Records
***

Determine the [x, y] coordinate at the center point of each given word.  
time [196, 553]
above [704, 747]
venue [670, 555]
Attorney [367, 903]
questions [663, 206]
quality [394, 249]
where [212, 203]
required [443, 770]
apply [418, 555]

***

Stated exercise
Select every line of the material that contains the string "given", treating uppercase and lowercase letters as different.

Complete output
Determine the [x, y] coordinate at the center point of each given word.  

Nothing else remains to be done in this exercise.